Enquanto viajo nessas literalmente doces lembranças, me toco que hoje ironicamente não posso mais me deliciar com essas guloseimas sem que sofra consequências. Transporto-me para outra dimensão. Dessa vez, uma viagem ao meu interior.
_ Toc! Toc! Toc! Entrega expressa!
_ Da parte de quem!
_ Diretamente dos Laboratórios Pepto-Pancreasis. Carregamentos de gligose e insulina, pronta entrega.
_ Um momento! Alô! É da Central Real Pithu I. Tária? “…” Estamos aqui morrendo de fome, energia a nível quase zero, enquanto lá fora, carregamentos e mais carregamentos de glicose e insulina, portão de entrada emperrado e nada pode entrar. É como nadar a noite toda e, pela manhã, morrer na praia.
_ Sim! “…” Sim! Pois é! Sabemos! A insulina é a chave para permitir a entrada da bomba de energia para nós, ou seja, a glicose, mas não abre nem a pau! Enquanto isso, estamos quase a desfalecer.
_ O quê? Recebendo e-mails solicitando mais e mais energia? E que resposta Sua Majestade tem dado?
_ O que? Dr. Pâncreas produzir glucagon? Ai meu Fígado! As gorduras lá armazenadas se transformarão em açúcar e lá vêm mais e mais insulina. Daqui a pouco se tornarão em cetona e poderemos sofrer um coma diabético.
_ Por favor! Não posso ficar esperando o pior acontecer! Pergunta à assessoria de Sua Majestade o que podemos fazer para evitar essa catástrofe!
[…]
_ Pois sim! Sou o Dr. Hipóh Phisê! Como você está se alimentando?

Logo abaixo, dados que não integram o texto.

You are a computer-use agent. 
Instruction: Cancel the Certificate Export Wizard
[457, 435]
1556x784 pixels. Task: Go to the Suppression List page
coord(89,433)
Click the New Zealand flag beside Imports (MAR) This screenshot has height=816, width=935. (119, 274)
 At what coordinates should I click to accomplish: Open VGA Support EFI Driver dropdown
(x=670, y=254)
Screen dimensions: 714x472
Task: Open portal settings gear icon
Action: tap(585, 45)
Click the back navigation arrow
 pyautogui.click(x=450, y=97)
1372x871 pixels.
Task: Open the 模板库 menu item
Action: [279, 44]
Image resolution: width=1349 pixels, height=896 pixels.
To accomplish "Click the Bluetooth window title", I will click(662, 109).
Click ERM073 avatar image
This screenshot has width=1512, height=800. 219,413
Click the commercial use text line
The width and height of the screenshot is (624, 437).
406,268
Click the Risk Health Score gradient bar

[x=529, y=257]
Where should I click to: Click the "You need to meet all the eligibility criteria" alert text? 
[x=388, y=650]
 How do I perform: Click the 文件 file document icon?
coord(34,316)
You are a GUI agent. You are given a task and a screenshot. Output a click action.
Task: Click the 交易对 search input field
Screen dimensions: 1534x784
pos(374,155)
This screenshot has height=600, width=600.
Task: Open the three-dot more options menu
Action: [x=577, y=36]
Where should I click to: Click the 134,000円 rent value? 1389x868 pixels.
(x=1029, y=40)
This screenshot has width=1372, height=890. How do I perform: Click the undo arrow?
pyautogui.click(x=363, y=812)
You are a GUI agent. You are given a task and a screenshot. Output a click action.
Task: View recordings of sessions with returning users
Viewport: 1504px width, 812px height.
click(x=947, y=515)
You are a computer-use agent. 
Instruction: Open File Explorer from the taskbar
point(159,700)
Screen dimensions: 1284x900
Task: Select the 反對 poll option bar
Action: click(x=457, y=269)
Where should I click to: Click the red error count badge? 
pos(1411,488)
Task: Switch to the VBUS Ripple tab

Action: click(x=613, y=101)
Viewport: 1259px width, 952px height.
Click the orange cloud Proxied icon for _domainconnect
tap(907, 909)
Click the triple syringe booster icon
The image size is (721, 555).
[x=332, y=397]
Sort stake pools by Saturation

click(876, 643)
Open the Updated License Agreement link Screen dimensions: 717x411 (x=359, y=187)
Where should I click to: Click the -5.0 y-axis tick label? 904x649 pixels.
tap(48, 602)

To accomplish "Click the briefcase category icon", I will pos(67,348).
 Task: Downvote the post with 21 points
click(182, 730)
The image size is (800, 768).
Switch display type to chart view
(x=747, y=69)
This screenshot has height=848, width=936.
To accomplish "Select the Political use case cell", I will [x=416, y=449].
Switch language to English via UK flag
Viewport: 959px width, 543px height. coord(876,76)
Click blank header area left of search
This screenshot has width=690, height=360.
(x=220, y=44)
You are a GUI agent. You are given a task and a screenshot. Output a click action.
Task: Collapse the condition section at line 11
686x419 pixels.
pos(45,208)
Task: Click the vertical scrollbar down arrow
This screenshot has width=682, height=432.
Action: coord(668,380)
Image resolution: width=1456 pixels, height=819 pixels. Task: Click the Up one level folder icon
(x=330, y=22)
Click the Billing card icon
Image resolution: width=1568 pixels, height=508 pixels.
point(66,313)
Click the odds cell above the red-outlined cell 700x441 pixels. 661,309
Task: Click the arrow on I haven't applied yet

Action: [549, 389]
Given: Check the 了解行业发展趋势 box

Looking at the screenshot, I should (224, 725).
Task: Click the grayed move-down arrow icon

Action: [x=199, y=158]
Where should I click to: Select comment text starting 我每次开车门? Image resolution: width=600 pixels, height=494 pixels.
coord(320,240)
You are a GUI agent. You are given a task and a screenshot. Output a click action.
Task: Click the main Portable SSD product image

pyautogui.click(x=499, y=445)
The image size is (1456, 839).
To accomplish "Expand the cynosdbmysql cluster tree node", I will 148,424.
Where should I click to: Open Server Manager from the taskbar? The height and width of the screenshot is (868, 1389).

_ Muita caloria e muita proteína para não me sentir fraco. Mas não adianta.
_ Atividade física?
_ Me espreguiço quando acordo, faço caminhada para o banheiro, faço “hidroginástica de chuveiro”, depois faço levantamento de copo e talheres nas refeições. Ah! Digito bastante ante o computador e pratico bastante neuróbica. _ Respondi convencido de ter dito algo importante.
_ Meu amigo! Meus pêsames! Já contratou seus serviços funerários! Desse jeito logo mais sua família vai precisar de um. É melhor não se delongar. O Eterno Criador sabiamente nos criou para usar nosso corpo sem desperdício. É tanto que os alimentos energéticos que consumimos e não gastamos são armazenados em forma de gordura para provisão futura em eventual necessidade. Depois se não há consumo, as “boquinhas” das células de fecham e não deixam entrar a glicose insulinizada (ou insulina glicada), podendo se caracterizar uma resistência à insulina (insulino resistente) ou diabetes tipo 2.
_ Mas, como fazer para evitar isso?
_ Procurar imediatamente um Endocrinologista para manter uma dieta balanceada e manter uma rotina de exercícios físicos a fim de queimar calorias, porque se não houver queima, não pode haver reposição e suas células não poderão abrir novamente a “boquinha” para receber seu alimento energético e você não vai querer pagar pra ver o que acontece se não se cuidar, vai?
_ E o que pode acontecer?
_ Apenas algumas coisas do tipo AVC (acidente vascular cerebral) infarto do miocárdio, cegueira, insuficiência respiratória, impotência sexual, amputação de membros e outras complicações como retinopatia e neuropatia diabéticas.
_ Égua! Nunca mais vou comer açúcar!
_ Mas também não é pra tanto! Sem açúcar seu cérebro morrerá pois seu alimento básico é açúcar coadjuvados pela água e oxigênio. Nem tanto nem tampouco, mas tudo com equilíbrio.